同センターはいったん閉鎖される予定だったが、高橋らの募金によって存続となった全国でも非常に珍しいリンク。高橋はイベント後の会見で「大学(関大)に入りたてのころに、高槻(市内)のリンクがなくなって、困っているところをここですべらせてもらった。(リニューアル工事が)完成したんだ、とうれしい気持ちがあります」と口にした。

同センターは08年に耐震工事の必要性が指摘されて、14年までに閉鎖される予定だった。工事費3億円の半分にあたる1億5000万円を募金できれば、大阪府が残り1億5000万円を拠出するという流れになった。

高橋は、当時を振り返って「正直、1億5000万円を集められるとは思ってなくて。でもやってダメなら受け入れられる、やらずに終わりたくないと思った」という。関大時代に練習を行ったリンクということも背中を後押しした。「臨海(スポーツセンター)では実際にお世話になっていて。もし違う地域でスケートをやっていたら、偽善者っぽくなるかなと思ったけど、臨海は実際に使わせてもらっていたところ。少しでも協力できれば、自分の名前を使えるなら使ってほしいと思っていました」と口にした。

存続運動は、全国から約13万2000人分の署名、寄付金は2万人以上から1億5200万円にのぼった。そして同センターの存続が決定した。

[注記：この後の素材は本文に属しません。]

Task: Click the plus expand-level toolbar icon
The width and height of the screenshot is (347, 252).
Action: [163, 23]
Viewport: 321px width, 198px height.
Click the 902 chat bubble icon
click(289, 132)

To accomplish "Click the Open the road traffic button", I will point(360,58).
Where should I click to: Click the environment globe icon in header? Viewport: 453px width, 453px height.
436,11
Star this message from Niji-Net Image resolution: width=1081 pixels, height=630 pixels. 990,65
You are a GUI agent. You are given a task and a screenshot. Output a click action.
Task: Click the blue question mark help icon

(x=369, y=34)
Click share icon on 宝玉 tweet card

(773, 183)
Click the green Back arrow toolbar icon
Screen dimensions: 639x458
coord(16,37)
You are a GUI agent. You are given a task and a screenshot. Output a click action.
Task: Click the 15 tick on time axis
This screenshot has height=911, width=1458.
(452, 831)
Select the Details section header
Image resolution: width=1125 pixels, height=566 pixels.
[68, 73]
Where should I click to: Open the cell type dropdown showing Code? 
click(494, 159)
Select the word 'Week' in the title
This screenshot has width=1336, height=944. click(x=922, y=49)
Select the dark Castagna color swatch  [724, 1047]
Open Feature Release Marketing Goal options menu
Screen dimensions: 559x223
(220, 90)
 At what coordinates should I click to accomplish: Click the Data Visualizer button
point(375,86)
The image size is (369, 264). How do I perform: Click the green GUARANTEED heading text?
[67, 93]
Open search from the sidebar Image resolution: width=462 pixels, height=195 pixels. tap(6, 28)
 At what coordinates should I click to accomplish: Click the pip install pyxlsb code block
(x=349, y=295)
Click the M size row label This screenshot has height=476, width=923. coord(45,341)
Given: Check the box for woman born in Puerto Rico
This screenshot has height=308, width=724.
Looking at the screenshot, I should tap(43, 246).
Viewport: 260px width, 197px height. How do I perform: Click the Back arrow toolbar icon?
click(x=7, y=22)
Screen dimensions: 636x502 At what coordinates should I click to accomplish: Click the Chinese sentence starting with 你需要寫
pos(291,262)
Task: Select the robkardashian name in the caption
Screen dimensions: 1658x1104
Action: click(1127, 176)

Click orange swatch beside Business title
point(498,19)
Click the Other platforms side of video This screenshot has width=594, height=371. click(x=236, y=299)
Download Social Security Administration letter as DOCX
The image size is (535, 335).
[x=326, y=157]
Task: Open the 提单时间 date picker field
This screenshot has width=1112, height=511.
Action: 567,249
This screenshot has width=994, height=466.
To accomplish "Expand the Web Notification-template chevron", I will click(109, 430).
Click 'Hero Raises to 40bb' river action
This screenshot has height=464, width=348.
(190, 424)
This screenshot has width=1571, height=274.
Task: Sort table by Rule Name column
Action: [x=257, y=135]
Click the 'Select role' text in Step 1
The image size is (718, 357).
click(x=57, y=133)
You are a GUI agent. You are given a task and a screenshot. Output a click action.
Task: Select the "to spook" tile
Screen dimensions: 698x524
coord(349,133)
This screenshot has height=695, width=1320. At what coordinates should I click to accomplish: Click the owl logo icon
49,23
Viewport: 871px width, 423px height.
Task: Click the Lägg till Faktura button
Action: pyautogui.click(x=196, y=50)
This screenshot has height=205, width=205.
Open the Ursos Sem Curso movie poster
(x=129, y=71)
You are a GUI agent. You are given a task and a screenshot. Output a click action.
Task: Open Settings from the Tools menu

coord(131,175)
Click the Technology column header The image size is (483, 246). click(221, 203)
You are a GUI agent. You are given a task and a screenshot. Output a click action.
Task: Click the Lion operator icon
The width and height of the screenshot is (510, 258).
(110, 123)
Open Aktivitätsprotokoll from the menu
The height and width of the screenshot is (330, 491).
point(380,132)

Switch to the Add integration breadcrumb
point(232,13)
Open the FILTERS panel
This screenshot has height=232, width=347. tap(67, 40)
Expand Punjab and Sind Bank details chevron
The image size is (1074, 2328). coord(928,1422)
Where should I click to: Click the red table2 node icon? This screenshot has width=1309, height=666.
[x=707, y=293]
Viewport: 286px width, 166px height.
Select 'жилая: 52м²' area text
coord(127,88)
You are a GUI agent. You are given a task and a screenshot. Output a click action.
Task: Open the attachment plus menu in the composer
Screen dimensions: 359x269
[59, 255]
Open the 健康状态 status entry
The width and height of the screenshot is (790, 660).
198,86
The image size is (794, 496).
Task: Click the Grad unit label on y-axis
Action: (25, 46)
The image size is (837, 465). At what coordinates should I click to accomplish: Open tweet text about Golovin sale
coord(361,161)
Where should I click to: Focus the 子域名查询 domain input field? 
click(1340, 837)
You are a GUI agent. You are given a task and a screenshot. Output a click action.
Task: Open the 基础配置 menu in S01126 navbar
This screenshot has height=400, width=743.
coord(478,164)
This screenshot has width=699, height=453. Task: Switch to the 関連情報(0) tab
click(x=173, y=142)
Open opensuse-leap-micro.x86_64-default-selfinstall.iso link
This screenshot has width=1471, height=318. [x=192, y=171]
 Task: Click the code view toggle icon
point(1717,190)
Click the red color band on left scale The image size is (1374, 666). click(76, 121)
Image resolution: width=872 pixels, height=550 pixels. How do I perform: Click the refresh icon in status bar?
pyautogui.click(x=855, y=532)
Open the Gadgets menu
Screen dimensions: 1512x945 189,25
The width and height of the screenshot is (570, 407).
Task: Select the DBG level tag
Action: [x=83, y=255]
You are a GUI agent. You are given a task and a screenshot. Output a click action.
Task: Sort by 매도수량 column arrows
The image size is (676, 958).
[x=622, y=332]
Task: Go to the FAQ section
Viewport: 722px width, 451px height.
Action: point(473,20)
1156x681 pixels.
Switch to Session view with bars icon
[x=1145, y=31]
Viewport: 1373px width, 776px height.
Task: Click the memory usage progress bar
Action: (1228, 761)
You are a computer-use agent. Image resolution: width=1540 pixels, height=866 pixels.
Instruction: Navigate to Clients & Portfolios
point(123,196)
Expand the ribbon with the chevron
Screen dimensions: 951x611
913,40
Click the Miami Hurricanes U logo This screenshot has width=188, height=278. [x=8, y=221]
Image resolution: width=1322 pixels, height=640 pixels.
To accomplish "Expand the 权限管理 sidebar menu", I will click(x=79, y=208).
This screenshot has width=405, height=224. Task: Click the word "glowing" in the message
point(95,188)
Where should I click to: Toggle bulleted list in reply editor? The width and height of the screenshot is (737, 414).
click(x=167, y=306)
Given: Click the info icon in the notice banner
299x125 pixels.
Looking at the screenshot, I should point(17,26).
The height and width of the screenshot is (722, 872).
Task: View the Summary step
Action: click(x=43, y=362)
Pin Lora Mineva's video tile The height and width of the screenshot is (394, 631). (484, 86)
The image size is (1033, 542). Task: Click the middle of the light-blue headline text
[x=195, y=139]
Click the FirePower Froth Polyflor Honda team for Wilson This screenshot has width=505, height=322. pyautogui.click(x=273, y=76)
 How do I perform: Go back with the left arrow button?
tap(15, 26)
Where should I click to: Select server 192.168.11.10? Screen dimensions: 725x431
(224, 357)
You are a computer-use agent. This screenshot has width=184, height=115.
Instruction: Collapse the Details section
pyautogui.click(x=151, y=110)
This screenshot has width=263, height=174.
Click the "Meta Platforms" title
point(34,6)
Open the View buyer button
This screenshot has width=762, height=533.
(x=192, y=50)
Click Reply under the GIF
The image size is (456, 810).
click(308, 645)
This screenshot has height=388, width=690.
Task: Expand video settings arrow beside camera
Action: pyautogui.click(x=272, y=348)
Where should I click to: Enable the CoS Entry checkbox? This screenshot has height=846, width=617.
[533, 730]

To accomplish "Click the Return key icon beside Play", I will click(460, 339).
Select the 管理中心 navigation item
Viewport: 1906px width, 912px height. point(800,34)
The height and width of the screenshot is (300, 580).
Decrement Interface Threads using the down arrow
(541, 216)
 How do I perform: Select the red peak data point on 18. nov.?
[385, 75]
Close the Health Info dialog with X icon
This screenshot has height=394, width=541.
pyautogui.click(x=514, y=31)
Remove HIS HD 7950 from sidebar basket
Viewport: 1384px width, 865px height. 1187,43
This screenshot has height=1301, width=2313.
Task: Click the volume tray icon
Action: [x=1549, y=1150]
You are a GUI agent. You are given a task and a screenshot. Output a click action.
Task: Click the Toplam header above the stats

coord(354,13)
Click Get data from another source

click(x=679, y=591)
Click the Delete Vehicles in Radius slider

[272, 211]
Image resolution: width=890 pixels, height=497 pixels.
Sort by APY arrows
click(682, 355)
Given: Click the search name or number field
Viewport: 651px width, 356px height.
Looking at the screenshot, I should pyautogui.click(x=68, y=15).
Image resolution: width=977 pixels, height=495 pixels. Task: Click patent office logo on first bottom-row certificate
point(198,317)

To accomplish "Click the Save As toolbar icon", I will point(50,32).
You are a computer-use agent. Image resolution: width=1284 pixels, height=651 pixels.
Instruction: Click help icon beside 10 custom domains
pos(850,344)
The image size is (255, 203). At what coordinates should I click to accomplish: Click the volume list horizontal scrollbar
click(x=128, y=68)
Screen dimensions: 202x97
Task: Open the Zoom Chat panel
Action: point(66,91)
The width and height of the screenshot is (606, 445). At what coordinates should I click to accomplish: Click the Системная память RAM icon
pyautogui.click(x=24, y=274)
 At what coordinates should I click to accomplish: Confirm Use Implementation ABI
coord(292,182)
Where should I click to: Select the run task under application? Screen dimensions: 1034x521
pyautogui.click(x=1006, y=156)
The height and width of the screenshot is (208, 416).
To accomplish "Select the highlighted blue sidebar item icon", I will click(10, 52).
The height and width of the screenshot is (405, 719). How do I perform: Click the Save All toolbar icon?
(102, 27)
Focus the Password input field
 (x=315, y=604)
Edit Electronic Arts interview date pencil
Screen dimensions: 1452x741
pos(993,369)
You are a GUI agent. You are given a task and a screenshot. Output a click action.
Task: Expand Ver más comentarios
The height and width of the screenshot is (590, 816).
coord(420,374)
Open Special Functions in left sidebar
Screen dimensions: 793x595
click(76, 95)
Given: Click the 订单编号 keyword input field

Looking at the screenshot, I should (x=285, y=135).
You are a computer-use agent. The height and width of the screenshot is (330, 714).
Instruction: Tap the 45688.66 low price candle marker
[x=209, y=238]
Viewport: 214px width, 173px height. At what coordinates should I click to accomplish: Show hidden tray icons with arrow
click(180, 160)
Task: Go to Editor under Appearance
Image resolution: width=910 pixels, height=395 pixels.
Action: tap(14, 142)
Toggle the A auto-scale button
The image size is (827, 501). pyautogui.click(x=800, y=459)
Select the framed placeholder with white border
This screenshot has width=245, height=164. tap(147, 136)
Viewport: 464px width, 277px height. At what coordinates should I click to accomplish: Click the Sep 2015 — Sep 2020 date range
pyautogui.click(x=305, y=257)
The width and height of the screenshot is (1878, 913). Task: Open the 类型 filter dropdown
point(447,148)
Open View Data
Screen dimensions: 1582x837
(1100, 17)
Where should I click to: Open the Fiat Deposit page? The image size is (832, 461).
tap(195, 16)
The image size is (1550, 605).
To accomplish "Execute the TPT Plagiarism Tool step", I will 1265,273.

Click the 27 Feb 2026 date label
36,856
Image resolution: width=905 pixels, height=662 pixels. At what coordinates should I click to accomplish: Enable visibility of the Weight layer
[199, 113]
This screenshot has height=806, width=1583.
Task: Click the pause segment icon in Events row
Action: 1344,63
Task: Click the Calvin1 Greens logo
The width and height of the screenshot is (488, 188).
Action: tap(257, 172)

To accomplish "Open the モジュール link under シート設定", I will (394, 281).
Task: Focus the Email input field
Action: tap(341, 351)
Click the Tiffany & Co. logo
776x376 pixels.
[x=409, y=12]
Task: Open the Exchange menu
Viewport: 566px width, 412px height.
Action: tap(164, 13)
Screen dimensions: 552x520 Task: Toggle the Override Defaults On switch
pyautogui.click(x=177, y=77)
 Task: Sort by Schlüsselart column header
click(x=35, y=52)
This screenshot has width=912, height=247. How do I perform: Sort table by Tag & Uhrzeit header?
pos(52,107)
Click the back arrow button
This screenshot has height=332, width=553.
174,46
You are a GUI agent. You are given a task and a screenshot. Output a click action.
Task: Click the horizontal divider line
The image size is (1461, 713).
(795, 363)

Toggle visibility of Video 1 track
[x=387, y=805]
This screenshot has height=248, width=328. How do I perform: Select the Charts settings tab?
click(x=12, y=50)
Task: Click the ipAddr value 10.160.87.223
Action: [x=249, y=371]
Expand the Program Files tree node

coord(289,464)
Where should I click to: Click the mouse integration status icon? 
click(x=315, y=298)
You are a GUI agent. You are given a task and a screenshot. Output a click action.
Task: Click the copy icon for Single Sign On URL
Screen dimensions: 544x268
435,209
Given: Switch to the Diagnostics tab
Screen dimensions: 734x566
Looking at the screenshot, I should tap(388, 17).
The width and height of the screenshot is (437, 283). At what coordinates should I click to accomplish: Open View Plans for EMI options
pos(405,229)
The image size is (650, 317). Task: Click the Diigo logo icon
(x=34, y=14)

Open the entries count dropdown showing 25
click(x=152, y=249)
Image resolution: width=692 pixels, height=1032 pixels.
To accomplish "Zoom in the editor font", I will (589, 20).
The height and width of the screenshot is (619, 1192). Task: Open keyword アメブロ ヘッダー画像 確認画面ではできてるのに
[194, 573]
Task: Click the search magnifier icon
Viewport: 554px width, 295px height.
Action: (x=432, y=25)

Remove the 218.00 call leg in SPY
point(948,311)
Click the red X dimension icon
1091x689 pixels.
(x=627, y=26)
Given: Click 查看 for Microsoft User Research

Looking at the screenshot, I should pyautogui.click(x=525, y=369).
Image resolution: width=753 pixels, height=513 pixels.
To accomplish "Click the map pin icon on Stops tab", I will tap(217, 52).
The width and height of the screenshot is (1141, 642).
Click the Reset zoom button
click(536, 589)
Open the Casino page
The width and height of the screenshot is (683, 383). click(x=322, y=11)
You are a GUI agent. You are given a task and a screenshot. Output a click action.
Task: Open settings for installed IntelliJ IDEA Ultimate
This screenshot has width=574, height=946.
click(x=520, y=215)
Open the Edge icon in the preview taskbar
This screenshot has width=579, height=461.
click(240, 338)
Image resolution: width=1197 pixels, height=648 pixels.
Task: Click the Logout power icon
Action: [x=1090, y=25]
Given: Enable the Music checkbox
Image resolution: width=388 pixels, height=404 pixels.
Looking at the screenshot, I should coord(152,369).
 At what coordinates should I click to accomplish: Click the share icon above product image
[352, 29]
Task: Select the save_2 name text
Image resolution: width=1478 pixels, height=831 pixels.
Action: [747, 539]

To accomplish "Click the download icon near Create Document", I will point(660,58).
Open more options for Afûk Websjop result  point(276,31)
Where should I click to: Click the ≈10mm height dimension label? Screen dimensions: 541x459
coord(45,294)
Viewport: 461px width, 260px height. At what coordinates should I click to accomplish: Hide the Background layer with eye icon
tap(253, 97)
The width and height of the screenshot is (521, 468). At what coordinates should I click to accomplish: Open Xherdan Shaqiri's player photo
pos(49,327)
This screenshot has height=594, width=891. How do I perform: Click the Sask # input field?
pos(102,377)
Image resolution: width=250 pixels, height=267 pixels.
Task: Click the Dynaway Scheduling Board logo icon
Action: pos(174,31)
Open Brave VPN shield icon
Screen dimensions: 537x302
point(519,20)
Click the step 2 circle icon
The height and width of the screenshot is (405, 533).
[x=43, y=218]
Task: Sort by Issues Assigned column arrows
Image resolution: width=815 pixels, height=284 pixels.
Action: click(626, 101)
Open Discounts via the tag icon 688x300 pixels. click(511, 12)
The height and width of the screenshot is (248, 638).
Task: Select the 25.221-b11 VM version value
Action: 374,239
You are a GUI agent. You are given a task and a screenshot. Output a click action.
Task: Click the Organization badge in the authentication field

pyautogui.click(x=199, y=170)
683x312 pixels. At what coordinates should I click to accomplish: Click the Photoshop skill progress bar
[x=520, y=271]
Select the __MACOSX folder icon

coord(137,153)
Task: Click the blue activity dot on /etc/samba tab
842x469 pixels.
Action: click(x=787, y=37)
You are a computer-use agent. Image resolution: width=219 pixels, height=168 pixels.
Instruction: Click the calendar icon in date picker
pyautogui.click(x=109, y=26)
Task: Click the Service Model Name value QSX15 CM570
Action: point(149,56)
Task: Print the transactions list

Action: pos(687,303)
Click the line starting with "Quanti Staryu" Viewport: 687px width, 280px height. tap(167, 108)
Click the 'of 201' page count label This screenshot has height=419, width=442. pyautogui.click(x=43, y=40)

高橋は「結果的に1億5000万円集まると思っていなかったが、それがかなった。日本はスケートリンクが多いとはいえない。1度なくなると、新たに作るのは難しい。その危機から戻せてうれしい。もしそういうリンクが全国のどこかにあれば、希望を捨てずに頑張って欲しい。(募金で存続という)1つの形を残せたと思う。いろんなところにリンクができてほしいです」と願っていた。